To determine which genes are responsible for—or act as biomarkers of—a given disease, researchers must work their way through thousands upon thousands of genes, using previous scientific studies as their guide. After identifying a candidate gene, they knock it out in an experimental model, gather data and then revise their initial hypothesis.
“This is very inefficient,” notes Yang Lu, a computational biologist who imagines a better way forward. “Right now, we are in the right time, in the sense that we have been collecting so much data in the past decades, the resolution of data has become finer and finer, and we have more and more powerful artificial intelligence tools. Can we use AI to accelerate this tedious process? Can we just try to find needles from a haystack in an automatic fashion, purely by looking at data? This is what I pursue.”

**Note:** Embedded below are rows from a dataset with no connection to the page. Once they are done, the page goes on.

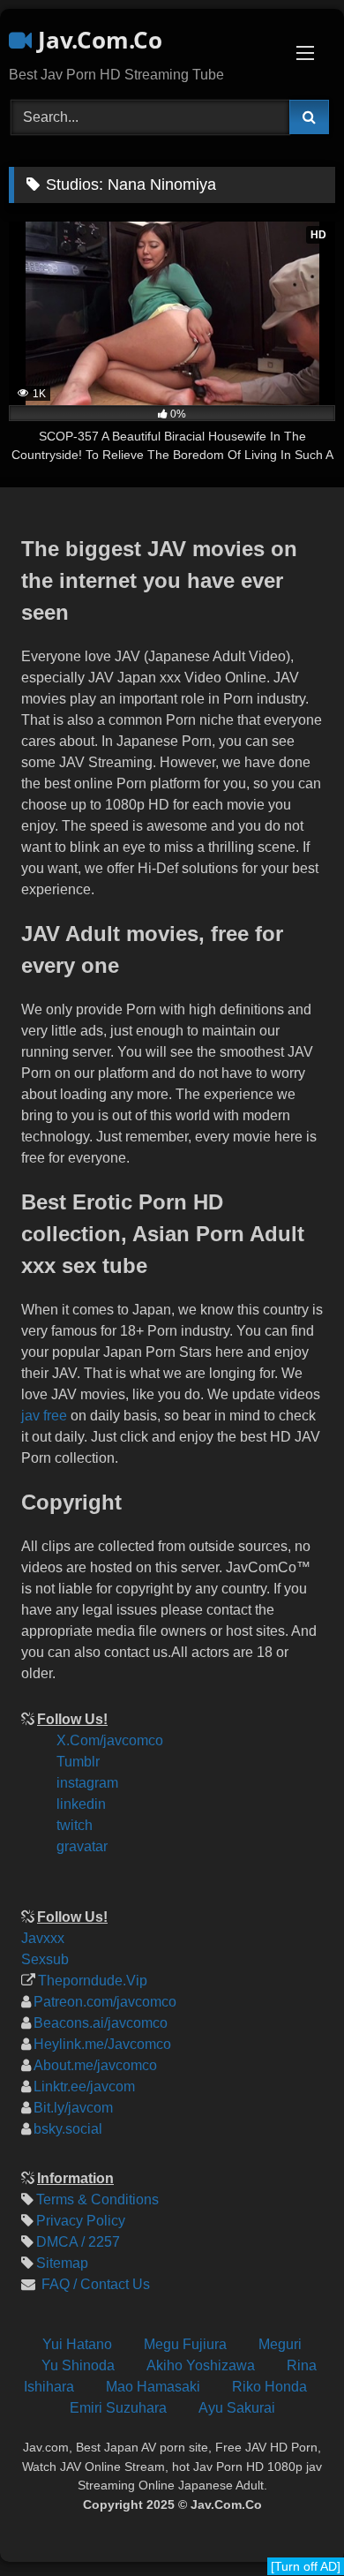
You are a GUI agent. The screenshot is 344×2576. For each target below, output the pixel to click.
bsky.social (68, 2128)
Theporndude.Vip (92, 1980)
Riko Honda (269, 2386)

That pursuit has brought Lu to the University of Wisconsin-Madison’s Department of Biomedical Engineering, where he’ll continue his work using artificial intelligence, machine learning and other statistical methods to inform biological research. In fall 2025, he joined BME as an assistant professor after spending the past two and a half years at the University of Waterloo in Canada, where his work focused more on data science methodologies.

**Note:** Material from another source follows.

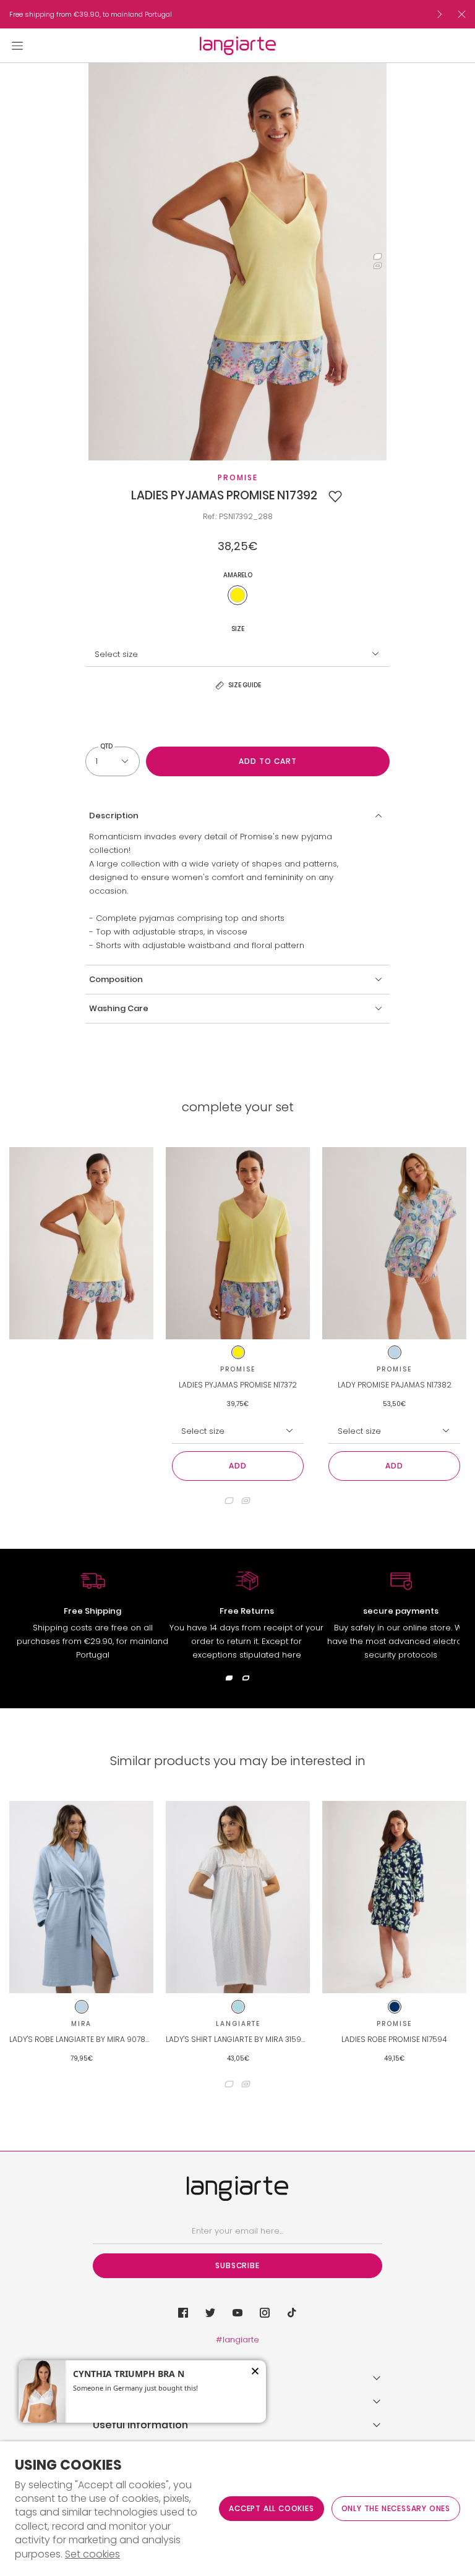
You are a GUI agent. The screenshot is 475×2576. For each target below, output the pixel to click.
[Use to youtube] (237, 2313)
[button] (335, 496)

That’s what Lu originally set out to do as an undergraduate student at Shanghai Jiao Tong University in his native China. He wanted to work for Microsoft as a software engineer and interned at the company. But he discovered computational biology as a master’s student at Shanghai Jiao Tong University, which prompted him to turn down a job offer from Microsoft and pursue a PhD in the United States. He joined the computational biology and bioinformatics program at the University of Southern California in 2013.
“I was exposed to different kinds of training, so I learned the language, talked to different people, like statisticians, biologists and computer scientists,” he says.
A four-and-a-half-year postdoctoral stint in the Department of Genome Sciences at the University of Washington deepened his interest in biological research questions.
Lu has built AI tools to analyze things like the relationship between genotypes (what is encoded) and phenotypes (what is observable), as well as methods to interrogate AI models and assign measures of statistical confidence for each hypothesis they generate. He sees his work as helping biological researchers prioritize their experiments and laying the groundwork for an AI-aided—and greatly accelerated—research workflow in the future.
Now, he’s thrilled to come to UW-Madison as part of the campuswide RISE-AI Initiative and connect with researchers in BME, the School of Medicine and Public Health and across campus.
“These powerful tools cannot be useful without applying to real disease,” he says. “This is the perfect fit, because I can sit with a bunch of people who care about biomedical problems—who really want to solve problems by building something, and then my expertise can greatly help. I know there are a lot of opportunities—not only research opportunities within UW-Madison, but outside the university, for example, companies like GE Healthcare, Epic Systems, and even if we go further away, in Chicago there are many big pharmaceutical companies. They can offer a lot of opportunities to translate my research into real-world impact.”